◆ **Your objective**
From the entries below, return exactly the lines beginning at the one that contains "Given: Click the Laura Loomer display name" and ending at the one that contains "The image size is (581, 322).", both of them included, and only those lines.

Stored data entries
========================

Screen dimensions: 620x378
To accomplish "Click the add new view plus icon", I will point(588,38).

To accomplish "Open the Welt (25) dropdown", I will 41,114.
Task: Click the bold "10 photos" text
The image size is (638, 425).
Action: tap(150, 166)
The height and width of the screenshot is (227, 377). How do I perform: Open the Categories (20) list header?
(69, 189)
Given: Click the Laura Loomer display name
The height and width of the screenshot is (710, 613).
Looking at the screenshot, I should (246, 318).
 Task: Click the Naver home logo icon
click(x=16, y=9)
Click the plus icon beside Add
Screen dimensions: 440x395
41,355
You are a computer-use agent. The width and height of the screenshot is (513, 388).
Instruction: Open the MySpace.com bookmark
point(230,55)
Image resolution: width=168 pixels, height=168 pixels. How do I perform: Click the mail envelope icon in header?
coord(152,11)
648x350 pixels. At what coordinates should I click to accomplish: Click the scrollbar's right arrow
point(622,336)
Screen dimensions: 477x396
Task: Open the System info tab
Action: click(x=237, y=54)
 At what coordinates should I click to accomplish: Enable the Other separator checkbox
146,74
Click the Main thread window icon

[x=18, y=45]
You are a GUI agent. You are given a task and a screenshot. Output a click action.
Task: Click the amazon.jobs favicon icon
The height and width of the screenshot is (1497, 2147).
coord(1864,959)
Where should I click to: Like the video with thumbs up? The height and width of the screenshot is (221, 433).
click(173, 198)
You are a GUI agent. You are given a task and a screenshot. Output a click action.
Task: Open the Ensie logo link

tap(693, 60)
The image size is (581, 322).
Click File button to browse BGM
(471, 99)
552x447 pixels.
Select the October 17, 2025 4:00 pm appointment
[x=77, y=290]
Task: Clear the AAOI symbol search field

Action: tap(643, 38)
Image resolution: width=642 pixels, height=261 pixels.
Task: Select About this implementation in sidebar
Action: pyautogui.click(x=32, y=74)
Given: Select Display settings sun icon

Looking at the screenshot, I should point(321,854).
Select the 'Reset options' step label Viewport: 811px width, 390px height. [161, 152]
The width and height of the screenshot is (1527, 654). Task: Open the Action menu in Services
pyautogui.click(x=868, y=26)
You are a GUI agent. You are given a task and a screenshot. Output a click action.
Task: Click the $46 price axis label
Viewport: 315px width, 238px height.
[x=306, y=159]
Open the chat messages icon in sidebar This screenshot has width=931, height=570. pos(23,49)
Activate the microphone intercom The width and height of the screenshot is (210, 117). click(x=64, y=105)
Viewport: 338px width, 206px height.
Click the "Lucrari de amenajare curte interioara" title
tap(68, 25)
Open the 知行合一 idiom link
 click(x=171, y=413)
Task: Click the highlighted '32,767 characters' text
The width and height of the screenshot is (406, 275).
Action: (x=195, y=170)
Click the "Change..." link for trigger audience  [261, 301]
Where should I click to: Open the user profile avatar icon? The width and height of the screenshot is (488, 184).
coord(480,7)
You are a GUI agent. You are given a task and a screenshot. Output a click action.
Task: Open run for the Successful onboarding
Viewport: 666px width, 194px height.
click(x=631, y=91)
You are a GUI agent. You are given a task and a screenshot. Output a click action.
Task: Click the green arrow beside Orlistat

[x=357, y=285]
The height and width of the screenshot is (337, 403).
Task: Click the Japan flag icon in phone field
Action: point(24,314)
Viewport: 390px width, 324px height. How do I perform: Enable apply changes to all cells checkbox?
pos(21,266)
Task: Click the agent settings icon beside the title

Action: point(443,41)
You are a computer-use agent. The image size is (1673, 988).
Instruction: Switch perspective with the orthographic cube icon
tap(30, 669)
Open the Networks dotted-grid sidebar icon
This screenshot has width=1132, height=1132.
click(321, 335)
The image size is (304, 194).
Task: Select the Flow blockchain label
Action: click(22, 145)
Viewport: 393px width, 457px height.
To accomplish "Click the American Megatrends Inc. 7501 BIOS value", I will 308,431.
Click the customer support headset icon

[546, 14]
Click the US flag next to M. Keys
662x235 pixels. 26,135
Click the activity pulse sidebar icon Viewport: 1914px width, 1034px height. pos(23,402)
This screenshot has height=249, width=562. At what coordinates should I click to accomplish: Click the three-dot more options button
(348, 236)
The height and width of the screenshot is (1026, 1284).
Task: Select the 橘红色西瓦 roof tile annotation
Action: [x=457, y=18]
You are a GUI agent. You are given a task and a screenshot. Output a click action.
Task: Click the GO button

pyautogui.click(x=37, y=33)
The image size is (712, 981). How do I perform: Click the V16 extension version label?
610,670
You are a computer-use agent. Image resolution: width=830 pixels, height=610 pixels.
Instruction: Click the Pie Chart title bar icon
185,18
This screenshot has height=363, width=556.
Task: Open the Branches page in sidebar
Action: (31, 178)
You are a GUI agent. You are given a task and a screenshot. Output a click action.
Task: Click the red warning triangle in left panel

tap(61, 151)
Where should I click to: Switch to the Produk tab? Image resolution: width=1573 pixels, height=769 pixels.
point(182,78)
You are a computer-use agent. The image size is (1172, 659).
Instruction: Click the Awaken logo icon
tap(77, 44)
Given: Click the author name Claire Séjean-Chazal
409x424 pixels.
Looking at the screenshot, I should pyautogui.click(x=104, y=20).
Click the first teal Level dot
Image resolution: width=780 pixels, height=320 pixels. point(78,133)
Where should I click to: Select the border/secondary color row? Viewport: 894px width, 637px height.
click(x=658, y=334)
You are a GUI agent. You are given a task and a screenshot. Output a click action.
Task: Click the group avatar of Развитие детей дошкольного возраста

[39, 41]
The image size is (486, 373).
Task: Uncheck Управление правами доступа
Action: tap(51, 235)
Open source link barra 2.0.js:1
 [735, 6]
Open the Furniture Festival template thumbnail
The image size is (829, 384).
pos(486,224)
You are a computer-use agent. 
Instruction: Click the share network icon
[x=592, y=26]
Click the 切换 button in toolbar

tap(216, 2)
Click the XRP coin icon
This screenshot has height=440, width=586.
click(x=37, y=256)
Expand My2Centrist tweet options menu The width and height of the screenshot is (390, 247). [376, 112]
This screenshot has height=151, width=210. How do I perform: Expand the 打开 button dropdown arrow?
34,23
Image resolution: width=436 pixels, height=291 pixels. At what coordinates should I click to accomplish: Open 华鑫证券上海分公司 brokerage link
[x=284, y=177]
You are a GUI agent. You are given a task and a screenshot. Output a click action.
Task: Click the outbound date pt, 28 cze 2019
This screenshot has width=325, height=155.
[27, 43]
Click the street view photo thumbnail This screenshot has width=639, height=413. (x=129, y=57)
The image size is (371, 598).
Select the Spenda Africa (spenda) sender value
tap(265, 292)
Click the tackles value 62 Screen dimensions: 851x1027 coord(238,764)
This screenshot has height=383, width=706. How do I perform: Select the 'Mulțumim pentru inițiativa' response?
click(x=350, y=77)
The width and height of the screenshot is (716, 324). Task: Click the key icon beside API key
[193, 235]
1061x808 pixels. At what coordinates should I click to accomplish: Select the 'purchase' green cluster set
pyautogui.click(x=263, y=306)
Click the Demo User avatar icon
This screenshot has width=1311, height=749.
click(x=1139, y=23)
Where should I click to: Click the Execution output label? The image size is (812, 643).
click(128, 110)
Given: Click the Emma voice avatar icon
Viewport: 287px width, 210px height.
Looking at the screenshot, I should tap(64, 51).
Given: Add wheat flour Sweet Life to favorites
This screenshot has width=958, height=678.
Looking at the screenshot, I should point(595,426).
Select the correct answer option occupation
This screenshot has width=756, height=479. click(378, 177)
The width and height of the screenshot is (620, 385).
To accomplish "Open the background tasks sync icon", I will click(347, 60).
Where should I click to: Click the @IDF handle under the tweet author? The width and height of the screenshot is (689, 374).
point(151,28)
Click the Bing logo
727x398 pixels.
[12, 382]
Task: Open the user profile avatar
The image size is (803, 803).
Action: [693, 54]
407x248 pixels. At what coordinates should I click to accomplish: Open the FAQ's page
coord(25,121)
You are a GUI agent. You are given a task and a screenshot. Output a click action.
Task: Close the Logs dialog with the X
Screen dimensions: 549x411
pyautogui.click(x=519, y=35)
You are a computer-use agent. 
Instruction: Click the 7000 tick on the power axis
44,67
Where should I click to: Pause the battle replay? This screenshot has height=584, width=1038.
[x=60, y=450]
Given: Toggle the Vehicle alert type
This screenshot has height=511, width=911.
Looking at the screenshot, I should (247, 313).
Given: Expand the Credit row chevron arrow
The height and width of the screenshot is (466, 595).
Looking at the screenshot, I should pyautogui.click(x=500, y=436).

========================

◆ **Exercise solution**
Given: Click the Laura Loomer display name
The height and width of the screenshot is (710, 613).
Looking at the screenshot, I should (246, 318).
 Task: Click the Naver home logo icon
click(x=16, y=9)
Click the plus icon beside Add
Screen dimensions: 440x395
41,355
You are a computer-use agent. The width and height of the screenshot is (513, 388).
Instruction: Open the MySpace.com bookmark
point(230,55)
Image resolution: width=168 pixels, height=168 pixels. How do I perform: Click the mail envelope icon in header?
coord(152,11)
648x350 pixels. At what coordinates should I click to accomplish: Click the scrollbar's right arrow
point(622,336)
Screen dimensions: 477x396
Task: Open the System info tab
Action: click(x=237, y=54)
 At what coordinates should I click to accomplish: Enable the Other separator checkbox
146,74
Click the Main thread window icon

[x=18, y=45]
You are a GUI agent. You are given a task and a screenshot. Output a click action.
Task: Click the amazon.jobs favicon icon
The height and width of the screenshot is (1497, 2147).
coord(1864,959)
Where should I click to: Like the video with thumbs up? The height and width of the screenshot is (221, 433).
click(173, 198)
You are a GUI agent. You are given a task and a screenshot. Output a click action.
Task: Open the Ensie logo link

tap(693, 60)
The image size is (581, 322).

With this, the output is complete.